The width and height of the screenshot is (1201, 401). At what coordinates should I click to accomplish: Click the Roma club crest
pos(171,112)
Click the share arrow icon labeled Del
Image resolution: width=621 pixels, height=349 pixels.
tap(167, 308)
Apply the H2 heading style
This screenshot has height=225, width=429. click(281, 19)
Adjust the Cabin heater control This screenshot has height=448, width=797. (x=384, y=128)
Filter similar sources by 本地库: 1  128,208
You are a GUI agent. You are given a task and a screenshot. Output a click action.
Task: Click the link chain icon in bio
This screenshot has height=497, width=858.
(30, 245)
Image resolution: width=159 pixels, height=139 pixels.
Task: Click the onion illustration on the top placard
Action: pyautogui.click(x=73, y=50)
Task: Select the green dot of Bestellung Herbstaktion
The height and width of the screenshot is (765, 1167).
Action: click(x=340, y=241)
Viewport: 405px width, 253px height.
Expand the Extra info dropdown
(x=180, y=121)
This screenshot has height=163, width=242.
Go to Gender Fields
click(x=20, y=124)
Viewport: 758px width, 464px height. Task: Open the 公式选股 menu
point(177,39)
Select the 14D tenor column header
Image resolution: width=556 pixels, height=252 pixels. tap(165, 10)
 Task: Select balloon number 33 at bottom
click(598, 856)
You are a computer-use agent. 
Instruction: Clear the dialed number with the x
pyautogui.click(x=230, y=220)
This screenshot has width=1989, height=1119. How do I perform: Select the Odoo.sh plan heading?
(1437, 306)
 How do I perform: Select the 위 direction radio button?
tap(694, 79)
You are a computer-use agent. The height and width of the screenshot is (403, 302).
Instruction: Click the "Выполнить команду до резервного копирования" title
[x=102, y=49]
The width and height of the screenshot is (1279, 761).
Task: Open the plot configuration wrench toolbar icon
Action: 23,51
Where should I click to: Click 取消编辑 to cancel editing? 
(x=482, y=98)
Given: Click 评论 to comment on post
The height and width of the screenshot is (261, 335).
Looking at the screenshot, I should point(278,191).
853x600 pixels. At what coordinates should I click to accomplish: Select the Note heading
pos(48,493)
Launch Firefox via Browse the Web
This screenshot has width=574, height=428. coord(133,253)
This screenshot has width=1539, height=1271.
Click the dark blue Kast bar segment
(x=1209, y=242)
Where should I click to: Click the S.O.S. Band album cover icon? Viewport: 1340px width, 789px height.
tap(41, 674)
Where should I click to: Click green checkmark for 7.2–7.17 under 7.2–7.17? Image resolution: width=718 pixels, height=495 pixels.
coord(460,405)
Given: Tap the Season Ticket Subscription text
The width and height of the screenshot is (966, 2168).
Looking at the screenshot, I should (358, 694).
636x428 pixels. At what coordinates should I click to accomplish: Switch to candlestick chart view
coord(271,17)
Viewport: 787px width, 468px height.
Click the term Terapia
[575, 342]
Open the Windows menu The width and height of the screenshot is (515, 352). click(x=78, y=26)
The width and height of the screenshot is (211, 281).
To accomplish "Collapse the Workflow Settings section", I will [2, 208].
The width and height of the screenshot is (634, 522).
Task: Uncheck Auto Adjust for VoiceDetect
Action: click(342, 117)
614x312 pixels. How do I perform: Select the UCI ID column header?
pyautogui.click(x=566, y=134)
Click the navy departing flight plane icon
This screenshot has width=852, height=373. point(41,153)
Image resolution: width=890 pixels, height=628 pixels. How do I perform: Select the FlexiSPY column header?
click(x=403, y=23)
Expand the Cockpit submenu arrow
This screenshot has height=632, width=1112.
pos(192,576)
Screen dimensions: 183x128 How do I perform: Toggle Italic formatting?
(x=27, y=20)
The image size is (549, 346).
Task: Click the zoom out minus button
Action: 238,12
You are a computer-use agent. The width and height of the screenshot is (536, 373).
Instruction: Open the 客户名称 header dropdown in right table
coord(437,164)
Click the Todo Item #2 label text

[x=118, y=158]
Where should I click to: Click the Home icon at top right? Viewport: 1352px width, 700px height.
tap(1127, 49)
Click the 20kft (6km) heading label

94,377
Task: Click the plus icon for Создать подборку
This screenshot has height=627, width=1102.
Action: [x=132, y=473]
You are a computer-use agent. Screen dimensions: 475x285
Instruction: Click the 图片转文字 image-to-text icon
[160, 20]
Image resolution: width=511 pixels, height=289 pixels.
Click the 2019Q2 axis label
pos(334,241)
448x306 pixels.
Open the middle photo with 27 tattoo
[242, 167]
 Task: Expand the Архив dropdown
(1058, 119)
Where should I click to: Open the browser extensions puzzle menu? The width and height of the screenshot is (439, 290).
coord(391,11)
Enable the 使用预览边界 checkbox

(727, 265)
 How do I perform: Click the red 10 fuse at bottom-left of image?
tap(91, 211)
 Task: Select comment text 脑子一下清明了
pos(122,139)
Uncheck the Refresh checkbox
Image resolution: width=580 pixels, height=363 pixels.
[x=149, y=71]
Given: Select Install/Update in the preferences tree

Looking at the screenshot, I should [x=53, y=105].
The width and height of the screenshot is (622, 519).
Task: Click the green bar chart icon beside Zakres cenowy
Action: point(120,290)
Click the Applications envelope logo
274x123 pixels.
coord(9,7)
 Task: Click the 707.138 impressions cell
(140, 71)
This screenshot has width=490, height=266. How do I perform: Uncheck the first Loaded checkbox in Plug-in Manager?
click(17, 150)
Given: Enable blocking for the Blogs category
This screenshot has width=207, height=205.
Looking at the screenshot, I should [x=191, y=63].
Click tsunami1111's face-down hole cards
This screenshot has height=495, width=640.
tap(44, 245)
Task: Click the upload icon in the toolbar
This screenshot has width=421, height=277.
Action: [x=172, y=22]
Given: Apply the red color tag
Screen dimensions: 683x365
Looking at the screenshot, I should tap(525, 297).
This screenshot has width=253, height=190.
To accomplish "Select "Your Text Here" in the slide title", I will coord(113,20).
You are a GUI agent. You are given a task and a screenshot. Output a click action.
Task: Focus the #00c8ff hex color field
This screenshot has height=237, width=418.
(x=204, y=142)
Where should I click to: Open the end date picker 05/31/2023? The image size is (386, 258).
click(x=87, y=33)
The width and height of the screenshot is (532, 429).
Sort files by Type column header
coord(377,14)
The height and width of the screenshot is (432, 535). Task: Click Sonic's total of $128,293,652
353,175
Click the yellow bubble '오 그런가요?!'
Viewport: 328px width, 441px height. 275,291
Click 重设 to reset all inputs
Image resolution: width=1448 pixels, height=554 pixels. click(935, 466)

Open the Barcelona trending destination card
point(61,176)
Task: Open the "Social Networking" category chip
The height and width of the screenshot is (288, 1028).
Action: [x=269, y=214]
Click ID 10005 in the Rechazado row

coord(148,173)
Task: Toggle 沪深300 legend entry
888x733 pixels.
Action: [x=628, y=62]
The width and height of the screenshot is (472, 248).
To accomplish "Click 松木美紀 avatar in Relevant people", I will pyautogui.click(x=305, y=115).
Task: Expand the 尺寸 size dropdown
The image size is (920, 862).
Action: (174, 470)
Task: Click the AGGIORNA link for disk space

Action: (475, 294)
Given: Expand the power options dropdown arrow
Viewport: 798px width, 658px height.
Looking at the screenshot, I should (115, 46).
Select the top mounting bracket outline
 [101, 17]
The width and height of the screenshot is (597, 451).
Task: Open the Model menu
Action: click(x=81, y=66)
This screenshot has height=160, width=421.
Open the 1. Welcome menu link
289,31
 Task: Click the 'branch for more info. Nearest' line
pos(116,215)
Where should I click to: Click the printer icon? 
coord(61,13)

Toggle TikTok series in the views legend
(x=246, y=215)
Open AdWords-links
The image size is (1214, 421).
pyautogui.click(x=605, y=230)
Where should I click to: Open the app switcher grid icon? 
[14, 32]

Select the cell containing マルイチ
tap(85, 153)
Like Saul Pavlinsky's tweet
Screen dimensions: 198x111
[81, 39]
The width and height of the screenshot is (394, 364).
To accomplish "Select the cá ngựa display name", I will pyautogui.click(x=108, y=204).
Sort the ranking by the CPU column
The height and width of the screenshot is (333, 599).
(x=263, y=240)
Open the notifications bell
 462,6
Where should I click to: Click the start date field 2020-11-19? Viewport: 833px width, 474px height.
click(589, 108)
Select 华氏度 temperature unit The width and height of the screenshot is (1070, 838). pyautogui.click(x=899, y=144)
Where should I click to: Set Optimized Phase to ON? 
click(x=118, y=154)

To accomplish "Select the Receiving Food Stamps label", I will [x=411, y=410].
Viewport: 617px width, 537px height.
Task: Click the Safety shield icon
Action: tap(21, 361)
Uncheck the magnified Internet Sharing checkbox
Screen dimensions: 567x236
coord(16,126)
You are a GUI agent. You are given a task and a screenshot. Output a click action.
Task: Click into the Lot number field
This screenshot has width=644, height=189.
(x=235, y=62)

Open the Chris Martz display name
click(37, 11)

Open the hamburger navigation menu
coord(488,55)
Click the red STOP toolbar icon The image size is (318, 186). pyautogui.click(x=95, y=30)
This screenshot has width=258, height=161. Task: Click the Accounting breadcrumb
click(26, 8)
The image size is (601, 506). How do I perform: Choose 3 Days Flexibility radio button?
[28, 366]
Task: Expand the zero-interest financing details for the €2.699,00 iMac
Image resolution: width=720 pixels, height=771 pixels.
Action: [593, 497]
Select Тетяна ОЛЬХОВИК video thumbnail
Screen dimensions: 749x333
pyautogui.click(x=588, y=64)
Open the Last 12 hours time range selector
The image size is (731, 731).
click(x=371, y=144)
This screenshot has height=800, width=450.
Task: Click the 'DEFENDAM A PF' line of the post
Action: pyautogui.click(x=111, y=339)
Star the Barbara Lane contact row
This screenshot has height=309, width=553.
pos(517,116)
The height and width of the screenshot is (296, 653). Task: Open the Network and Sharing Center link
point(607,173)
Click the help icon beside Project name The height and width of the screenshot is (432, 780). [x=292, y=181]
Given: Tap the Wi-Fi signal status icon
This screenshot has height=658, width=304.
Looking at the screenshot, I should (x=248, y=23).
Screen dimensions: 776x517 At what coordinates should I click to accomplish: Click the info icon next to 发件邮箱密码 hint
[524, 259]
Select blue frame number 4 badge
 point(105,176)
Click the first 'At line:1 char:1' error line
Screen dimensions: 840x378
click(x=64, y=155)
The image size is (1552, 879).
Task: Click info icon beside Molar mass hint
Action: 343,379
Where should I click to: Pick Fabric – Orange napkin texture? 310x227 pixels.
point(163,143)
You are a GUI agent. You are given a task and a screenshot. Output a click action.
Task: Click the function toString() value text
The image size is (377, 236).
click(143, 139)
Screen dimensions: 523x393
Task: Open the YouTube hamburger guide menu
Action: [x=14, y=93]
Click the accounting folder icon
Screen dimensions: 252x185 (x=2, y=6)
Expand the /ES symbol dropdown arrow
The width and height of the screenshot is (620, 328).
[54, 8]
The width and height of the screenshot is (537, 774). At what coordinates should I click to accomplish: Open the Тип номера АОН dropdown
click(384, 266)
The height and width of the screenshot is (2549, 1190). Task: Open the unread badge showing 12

● ● ● ● ●

TASK DETAILS: Starting at the line that contains "Given: Expand the" and stopping after the line that contains "Click the red STOP", write out every line exactly as it appears above, and no other line.

EXPECTED ANSWER:
Given: Expand the power options dropdown arrow
Viewport: 798px width, 658px height.
Looking at the screenshot, I should (115, 46).
Select the top mounting bracket outline
 [101, 17]
The width and height of the screenshot is (597, 451).
Task: Open the Model menu
Action: click(x=81, y=66)
This screenshot has height=160, width=421.
Open the 1. Welcome menu link
289,31
 Task: Click the 'branch for more info. Nearest' line
pos(116,215)
Where should I click to: Click the printer icon? 
coord(61,13)

Toggle TikTok series in the views legend
(x=246, y=215)
Open AdWords-links
The image size is (1214, 421).
pyautogui.click(x=605, y=230)
Where should I click to: Open the app switcher grid icon? 
[14, 32]

Select the cell containing マルイチ
tap(85, 153)
Like Saul Pavlinsky's tweet
Screen dimensions: 198x111
[81, 39]
The width and height of the screenshot is (394, 364).
To accomplish "Select the cá ngựa display name", I will pyautogui.click(x=108, y=204).
Sort the ranking by the CPU column
The height and width of the screenshot is (333, 599).
(x=263, y=240)
Open the notifications bell
 462,6
Where should I click to: Click the start date field 2020-11-19? Viewport: 833px width, 474px height.
click(589, 108)
Select 华氏度 temperature unit The width and height of the screenshot is (1070, 838). pyautogui.click(x=899, y=144)
Where should I click to: Set Optimized Phase to ON? 
click(x=118, y=154)

To accomplish "Select the Receiving Food Stamps label", I will [x=411, y=410].
Viewport: 617px width, 537px height.
Task: Click the Safety shield icon
Action: tap(21, 361)
Uncheck the magnified Internet Sharing checkbox
Screen dimensions: 567x236
coord(16,126)
You are a GUI agent. You are given a task and a screenshot. Output a click action.
Task: Click into the Lot number field
This screenshot has width=644, height=189.
(x=235, y=62)

Open the Chris Martz display name
click(37, 11)

Open the hamburger navigation menu
coord(488,55)
Click the red STOP toolbar icon The image size is (318, 186). pyautogui.click(x=95, y=30)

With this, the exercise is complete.